» **TASK REQUIREMENTS**
#1 In the column on the 2007 NBA playoffs, put this sentence into Spanish: "We've reached a point with the NBA when its offseason somehow became more interesting than its actual season."
#2 Condense the paragraph of the column on the 2007 NBA playoffs that opens "At the same time, we've reached a point" into a shorter version that keeps its main facts.
#3 Reproduce word for word the part of the column on the 2007 NBA playoffs starting with "3. The Stoudemire/Diaw" and going on through "and draft speculation.".

Time to fix the NBA playoffs
Jun. 13, 2007 | feedback
We'll remember the 2007 NBA playoffs for seven reasons:
1. LeBron's 48 Special.
2. Oakland's dynamic crowds and Dallas' collapse during the Warriors-Mavs series.
3. The Stoudemire/Diaw suspensions and subsequent fallout.
4. May 22.
5. The day Kobe went schizo on us.
6. The greatest Spurs team of the Duncan era; and ...
7. A dreadful Finals that was so predictable and plodding, fans were much more interested in trade talk and draft speculation.
Now, I've already written about 1 through 6 (see the corresponding links). But No. 7 has to be one of the weirdest subplots in recent sports history. We've reached a point with the NBA when its offseason somehow became more interesting than its actual season. I have no idea what this means. I have no idea how to interpret this information. For whatever reason, people are more interested in figuring out how the Suns will win the 2008 title over how the Spurs are winning the 2007 title. They're more interested in wondering what the Celtics will do with the No. 5 pick versus the Duncan/Parker battle for Finals MVP. They're more interested in figuring out how Cleveland will find help for LeBron in 2008 than the help he's getting right now.
Here's the easy explanation: Anyone who understands basketball realized by the 10-minute mark of Game 2 that Cleveland was completely outclassed in this series. (Not to toot my own horn, but I tried to warn you before Game 1. All right, I guess that was some tooting. But I did try to warn you.) By the time the Spurs extended their lead to the high 20s and Mike Breen started sobbing on-air that he had been stuck with so many lousy playoff games while Dick Freaking Stockton got to call the Mavs-Warriors series, the 2006-07 season, for all intent and purpose, had been rammed with a giant pitchfork like the one Jason Voorhees used in "Friday the 13th 3D." So it was natural for everyone to start thinking about the summer, free agency, the draft and everything else.
At the same time, we've reached a point that the off-court stuff has become consistently more fascinating. Tuesday morning, I wasn't sure whether Game 3 of the Spurs-Cavs series would be good, but I definitely knew hoopshype.com's NBA Rumors page would give me 20-25 minutes of enjoyable links and rumors. When a buddy from Boston called, we spent 20 seconds talking about the Finals and 20 minutes talking about the draft. Late Tuesday night, I realized that I'm between 10 and 200 times more interested in seeing how the Suns will handle their luxury tax problems than how Mike Brown will solve Cleveland's scoring problems before Game 4.

» **DATA SUPPLIED**

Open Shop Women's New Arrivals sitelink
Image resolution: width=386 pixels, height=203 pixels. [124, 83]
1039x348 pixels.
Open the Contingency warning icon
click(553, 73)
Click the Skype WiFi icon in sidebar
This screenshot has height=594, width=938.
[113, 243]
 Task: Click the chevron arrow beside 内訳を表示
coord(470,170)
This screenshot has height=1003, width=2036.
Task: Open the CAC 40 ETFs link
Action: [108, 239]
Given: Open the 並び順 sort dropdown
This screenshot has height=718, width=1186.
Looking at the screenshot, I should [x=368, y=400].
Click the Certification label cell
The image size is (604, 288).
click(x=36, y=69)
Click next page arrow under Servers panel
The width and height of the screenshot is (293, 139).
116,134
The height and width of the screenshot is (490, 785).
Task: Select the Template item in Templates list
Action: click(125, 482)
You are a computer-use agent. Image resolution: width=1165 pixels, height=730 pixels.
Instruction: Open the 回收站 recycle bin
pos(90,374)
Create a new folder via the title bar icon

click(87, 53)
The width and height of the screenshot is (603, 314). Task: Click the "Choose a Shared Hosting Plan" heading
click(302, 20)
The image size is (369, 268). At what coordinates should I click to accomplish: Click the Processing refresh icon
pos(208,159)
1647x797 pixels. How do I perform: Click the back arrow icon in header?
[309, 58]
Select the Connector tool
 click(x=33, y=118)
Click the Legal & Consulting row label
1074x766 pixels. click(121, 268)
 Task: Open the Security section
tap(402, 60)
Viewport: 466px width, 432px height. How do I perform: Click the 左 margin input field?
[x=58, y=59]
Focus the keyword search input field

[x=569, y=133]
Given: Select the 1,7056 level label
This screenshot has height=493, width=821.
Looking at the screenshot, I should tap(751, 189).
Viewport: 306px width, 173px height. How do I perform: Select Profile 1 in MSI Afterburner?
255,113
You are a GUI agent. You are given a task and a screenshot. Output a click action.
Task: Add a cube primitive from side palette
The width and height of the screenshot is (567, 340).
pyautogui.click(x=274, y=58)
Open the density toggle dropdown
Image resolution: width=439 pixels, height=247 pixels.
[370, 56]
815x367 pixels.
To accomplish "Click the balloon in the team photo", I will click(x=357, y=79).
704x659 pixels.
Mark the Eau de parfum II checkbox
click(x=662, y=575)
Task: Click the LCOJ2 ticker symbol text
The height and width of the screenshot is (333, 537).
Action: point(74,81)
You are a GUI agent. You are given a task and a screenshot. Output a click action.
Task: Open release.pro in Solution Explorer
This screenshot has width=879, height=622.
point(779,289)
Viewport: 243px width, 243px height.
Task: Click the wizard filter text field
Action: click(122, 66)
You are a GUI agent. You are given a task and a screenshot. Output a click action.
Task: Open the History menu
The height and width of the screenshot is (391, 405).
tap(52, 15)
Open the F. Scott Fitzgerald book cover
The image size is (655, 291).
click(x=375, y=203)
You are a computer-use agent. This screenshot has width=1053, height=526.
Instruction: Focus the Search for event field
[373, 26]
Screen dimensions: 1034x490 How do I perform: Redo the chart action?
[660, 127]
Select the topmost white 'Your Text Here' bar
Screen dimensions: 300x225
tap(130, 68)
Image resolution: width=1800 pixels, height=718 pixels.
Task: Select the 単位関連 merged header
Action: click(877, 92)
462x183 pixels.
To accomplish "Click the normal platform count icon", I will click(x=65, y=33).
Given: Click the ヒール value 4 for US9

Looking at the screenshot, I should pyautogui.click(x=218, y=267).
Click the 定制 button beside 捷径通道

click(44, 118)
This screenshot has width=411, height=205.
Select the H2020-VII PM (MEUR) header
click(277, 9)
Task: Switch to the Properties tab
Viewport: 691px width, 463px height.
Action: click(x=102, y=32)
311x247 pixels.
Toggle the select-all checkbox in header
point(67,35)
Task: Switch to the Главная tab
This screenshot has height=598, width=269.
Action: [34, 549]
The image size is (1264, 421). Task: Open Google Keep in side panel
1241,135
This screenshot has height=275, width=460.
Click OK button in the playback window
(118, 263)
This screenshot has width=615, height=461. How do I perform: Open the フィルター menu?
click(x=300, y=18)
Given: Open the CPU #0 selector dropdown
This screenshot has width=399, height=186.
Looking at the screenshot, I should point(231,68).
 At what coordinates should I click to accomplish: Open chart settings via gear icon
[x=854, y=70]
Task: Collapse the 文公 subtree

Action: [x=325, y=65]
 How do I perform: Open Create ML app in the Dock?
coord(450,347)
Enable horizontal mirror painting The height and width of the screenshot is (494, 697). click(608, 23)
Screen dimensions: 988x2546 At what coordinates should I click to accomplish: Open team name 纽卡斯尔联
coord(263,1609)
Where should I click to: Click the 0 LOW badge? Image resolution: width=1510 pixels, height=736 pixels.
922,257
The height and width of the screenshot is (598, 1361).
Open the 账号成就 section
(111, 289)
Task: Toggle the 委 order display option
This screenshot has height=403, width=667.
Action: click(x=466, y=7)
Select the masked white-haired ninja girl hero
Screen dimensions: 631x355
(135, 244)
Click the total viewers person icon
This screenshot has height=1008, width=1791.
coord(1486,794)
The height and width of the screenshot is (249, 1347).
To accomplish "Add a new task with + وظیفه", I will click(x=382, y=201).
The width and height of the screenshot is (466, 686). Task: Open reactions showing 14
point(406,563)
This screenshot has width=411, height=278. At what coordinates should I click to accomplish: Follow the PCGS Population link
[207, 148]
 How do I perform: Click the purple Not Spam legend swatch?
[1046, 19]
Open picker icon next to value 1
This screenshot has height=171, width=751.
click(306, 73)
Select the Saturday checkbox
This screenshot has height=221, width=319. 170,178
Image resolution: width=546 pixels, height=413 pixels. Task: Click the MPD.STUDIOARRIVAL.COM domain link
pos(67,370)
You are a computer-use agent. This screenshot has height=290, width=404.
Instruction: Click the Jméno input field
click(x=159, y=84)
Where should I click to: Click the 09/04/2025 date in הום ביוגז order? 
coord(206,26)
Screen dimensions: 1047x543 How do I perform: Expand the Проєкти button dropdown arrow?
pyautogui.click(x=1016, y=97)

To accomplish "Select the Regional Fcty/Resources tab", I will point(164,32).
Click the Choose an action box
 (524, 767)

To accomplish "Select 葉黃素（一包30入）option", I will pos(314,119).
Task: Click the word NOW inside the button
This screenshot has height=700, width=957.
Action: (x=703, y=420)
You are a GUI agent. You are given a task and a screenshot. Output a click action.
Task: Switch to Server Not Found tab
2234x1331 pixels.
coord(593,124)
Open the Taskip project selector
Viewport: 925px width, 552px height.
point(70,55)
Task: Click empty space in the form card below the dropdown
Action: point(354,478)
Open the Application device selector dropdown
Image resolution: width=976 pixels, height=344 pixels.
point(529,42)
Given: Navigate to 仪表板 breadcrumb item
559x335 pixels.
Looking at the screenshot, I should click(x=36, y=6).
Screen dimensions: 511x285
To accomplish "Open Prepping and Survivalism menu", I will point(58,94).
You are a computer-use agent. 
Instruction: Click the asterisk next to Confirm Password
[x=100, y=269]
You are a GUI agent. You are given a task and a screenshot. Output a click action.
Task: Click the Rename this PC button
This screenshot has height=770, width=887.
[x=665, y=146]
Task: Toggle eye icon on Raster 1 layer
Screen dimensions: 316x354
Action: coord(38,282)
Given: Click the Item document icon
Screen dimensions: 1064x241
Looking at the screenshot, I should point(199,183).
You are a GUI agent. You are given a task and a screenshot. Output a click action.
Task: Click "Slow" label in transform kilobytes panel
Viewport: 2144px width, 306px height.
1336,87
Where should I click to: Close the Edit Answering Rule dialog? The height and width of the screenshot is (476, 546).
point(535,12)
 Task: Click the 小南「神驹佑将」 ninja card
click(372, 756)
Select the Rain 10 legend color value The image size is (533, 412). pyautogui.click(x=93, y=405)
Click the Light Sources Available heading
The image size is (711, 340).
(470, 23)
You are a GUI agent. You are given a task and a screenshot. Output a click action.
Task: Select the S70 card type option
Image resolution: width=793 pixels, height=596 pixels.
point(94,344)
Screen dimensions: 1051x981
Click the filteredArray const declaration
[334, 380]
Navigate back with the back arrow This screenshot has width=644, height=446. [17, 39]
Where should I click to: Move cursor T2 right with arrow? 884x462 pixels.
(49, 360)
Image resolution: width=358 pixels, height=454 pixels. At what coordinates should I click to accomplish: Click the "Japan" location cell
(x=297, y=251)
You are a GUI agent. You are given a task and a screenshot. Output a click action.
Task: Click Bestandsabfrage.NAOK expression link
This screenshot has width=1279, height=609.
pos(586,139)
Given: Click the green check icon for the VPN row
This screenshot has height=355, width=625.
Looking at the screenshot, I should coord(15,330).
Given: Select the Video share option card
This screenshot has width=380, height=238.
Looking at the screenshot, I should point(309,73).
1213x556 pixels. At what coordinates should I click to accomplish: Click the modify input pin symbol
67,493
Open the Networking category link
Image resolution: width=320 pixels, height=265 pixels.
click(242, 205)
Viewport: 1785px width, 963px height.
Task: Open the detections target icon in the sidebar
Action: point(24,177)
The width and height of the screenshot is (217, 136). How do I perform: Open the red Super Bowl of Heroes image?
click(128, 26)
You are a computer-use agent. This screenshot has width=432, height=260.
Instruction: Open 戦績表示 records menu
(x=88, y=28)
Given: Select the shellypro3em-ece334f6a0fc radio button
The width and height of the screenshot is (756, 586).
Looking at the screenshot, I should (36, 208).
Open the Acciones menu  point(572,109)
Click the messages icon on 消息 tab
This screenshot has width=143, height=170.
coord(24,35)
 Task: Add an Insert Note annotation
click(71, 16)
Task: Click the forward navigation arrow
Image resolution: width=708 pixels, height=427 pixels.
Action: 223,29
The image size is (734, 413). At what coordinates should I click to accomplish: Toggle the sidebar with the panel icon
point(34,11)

» **ANSWERS TO EACH TASK**
#1 Hemos llegado a un punto con la NBA en el que su temporada baja, de algún modo, se volvió más interesante que su temporada en sí.

#2 The off-court side of the NBA has become consistently more fascinating. On Tuesday morning I wasn't sure Game 3 of the Spurs-Cavs series would be good, but I knew hoopshype.com's NBA Rumors page would give me 20-25 minutes of enjoyable links and rumors. A call with a buddy from Boston was 20 seconds about the Finals and 20 minutes about the draft. Late Tuesday night I realized I was between 10 and 200 times more interested in how the Suns would handle their luxury tax problems than in how Mike Brown would solve Cleveland's scoring problems before Game 4.

#3
3. The Stoudemire/Diaw suspensions and subsequent fallout.
4. May 22.
5. The day Kobe went schizo on us.
6. The greatest Spurs team of the Duncan era; and ...
7. A dreadful Finals that was so predictable and plodding, fans were much more interested in trade talk and draft speculation.